I don't mind mice, they are small and furry with big eyes so they're quite cute really, apart from when they are under your sofa at ten thirty at night and you want to go to bed. Cat was very excited and thoroughly enjoyed the game of 'try to catch the mouse'. The mouse may have been of Australian origin as it had a hefty and impressive jump on it! This made it virtually impossible to catch.
I had a bright idea (they do occur occasionally) and opened the pantry cupboard to get a tea towel at which point the mouse was inside lightning quick and disappeared amongst the shoe rack. It was finally encouraged out and it ran towards my kneeling husband. The only refuge near him was the kitchen bin and the cat scratching post, so the cat and I got in position and prepared to grab the mouse when husband moved the bin but surprisingly there was no sign of the mouse. My honed powers of deduction told me that there was only one place it could be (behind the cat scratching post - please try and keep up). So in an elaborate Ta Dah moment my husband lifted the post with a flourish to reveal absolutely nothing. What?!
We walked round the kitchen and puzzled over where the mouse could have disappeared to. Was it the Dynamo of the mouse world?
Then I said, "I definitely say run towards your legs when you were kneeling down and then it disappeared."
At this point my husband's face suddenly displayed a facial expression I have never seen before but to give you an idea it was something like the face you would pull if watching a scary movie whilst sitting on a wasp.
"It's up my trouser leg!" He shouted and removed his trousers at lightning speed (I have never seen him remove them that fast before, not even on our wedding night!)

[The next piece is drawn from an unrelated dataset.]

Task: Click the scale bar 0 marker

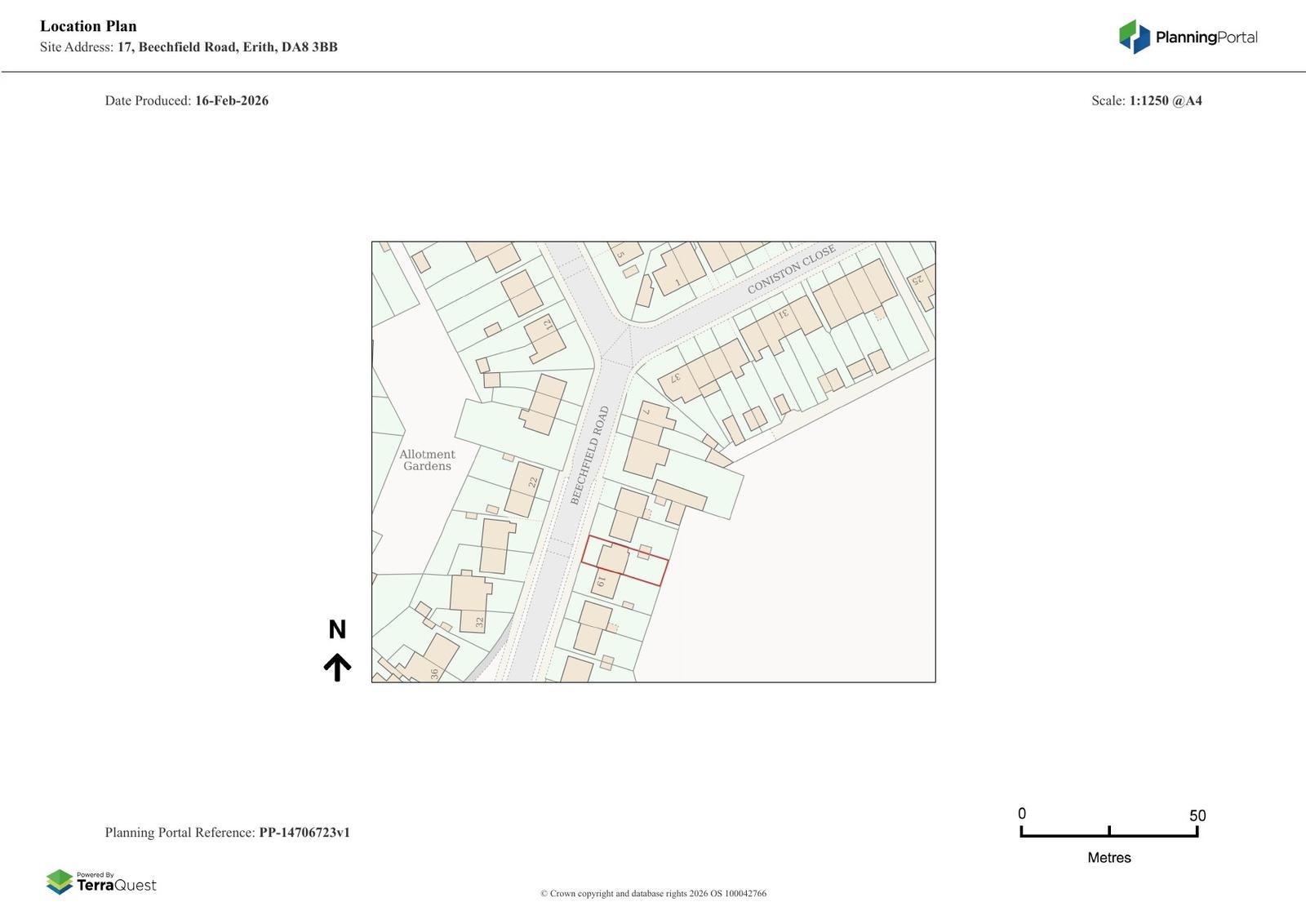Action: pos(1022,814)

And low and behold, he was right. The little furry creature appeared to be heading for what it may have thought was a sanctuary for furry creatures in his underwear and was only a couple of centimetres away from its goal when the trousers disappeared. It clung to his upper thigh for a moment before alighting to the floor where I grabbed it in a tea towel and released it back into the wild (or more accurately next door's garden).
What does this have to do about writing you ask? Not a lot (actually nothing at all) except to say that I'm still laughing about this incident (because who knew that mice will actually go up your trouser leg?) and it is moments like these - where you laugh so hard you think you may have ruptured something - that remind you what life is all about.